◆ **WHAT IS REQUIRED**:
Update the Air Trans Africa history below: give it again starting at the words "Acted as a charter" and stopping after "Salisbury to Windhoek.", with "fortnightly" in place of "weekly".

◆ **DOCUMENT SECTION**:
● ● ● ● ●
Air Trans Africa was formed by Jack Malloch in 1964 after his first company, Rhodesian Air Services failed in 1962. It operated a Super Constellation, a Douglas C-54 and a DH114 Heron aircraft. The airline's financial crises were compounded when the government of Southern Rhodesia, under Ian Smith, unilaterally declared independence on November 11, 1965.

It was a charter airline flying cargo and/or passengers to many different destinations throughout Europe and Africa. The company (in chronological order):

Carried mercenaries to the Congo in 1964 to help the government of Moise Tshombe quell the insurgency of a group of Congolese rebels called the Simba.
Acted as a charter carrier to the Biafran Civil War in Nigeria. During the civil war the C-54 was impounded and the crew imprisoned for a time in 1967.
Operated a Lockheed Super Constellation (VP-WAW) under the name of Afro Continental Airways after UDI for a weekly service from Salisbury to Windhoek.
Obtained a fleet of Douglas DC-7C and DC-7CF aircraft (with the assistance of the Rhodesian Government) which were registered in Gabon, when the airline became a major part of the Rhodesian sanctions-busting operations. They flew beef to Gabon, from where it was flown out by aircraft of its associate company Affretair. Essential materials for the Rhodesian security forces were brought into the country on the return flights. Affretair migrated to Zimbabwe after independence, when it replaced Air Trans Africa.
● ● ● ● ●
◆ **PROVIDED DATA**:
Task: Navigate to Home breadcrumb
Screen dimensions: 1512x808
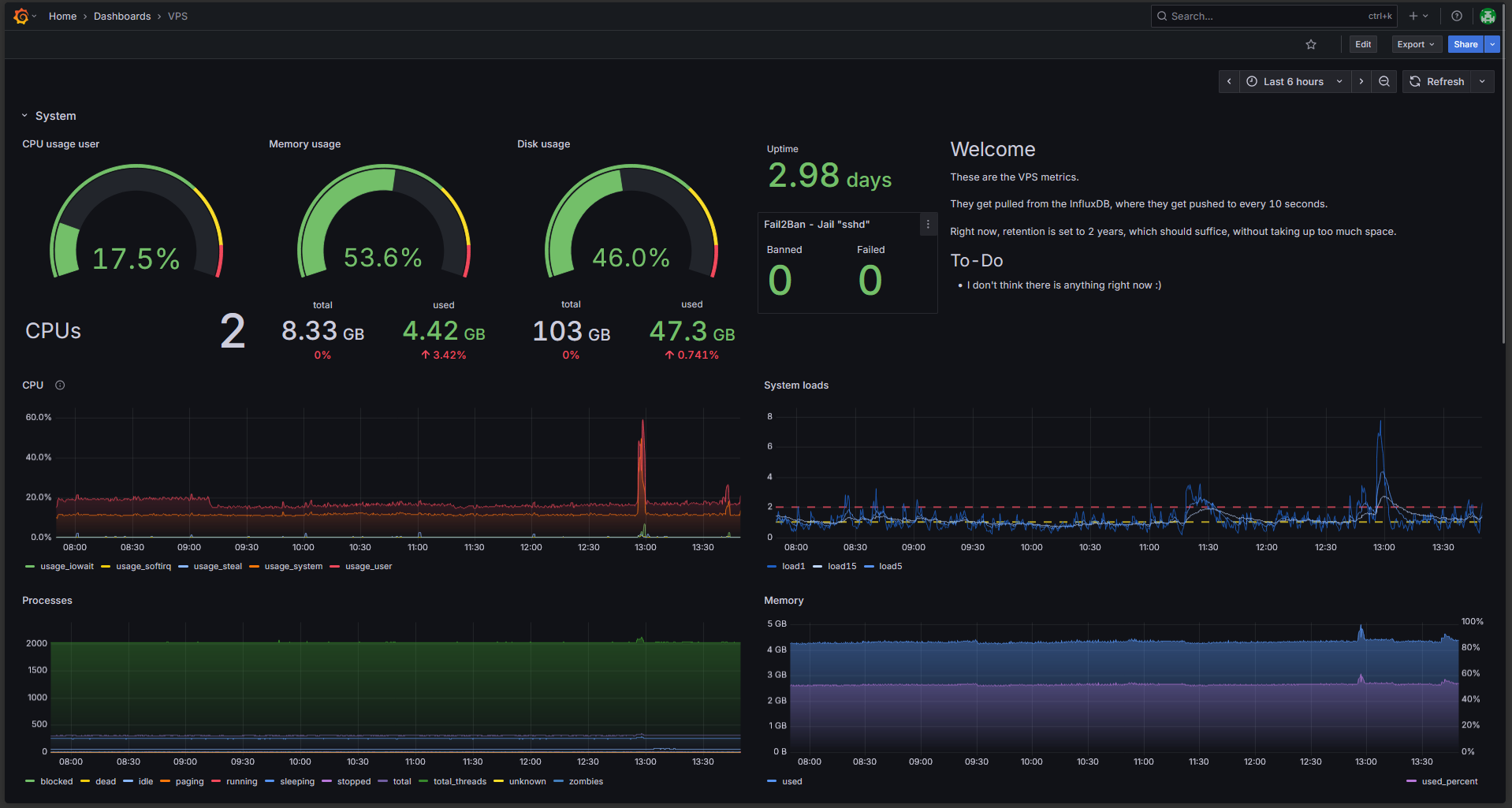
● ● ● ● ●
◆ **EXERCISE ANSWER**:
Acted as a charter carrier to the Biafran Civil War in Nigeria. During the civil war the C-54 was impounded and the crew imprisoned for a time in 1967.
Operated a Lockheed Super Constellation (VP-WAW) under the name of Afro Continental Airways after UDI for a fortnightly service from Salisbury to Windhoek.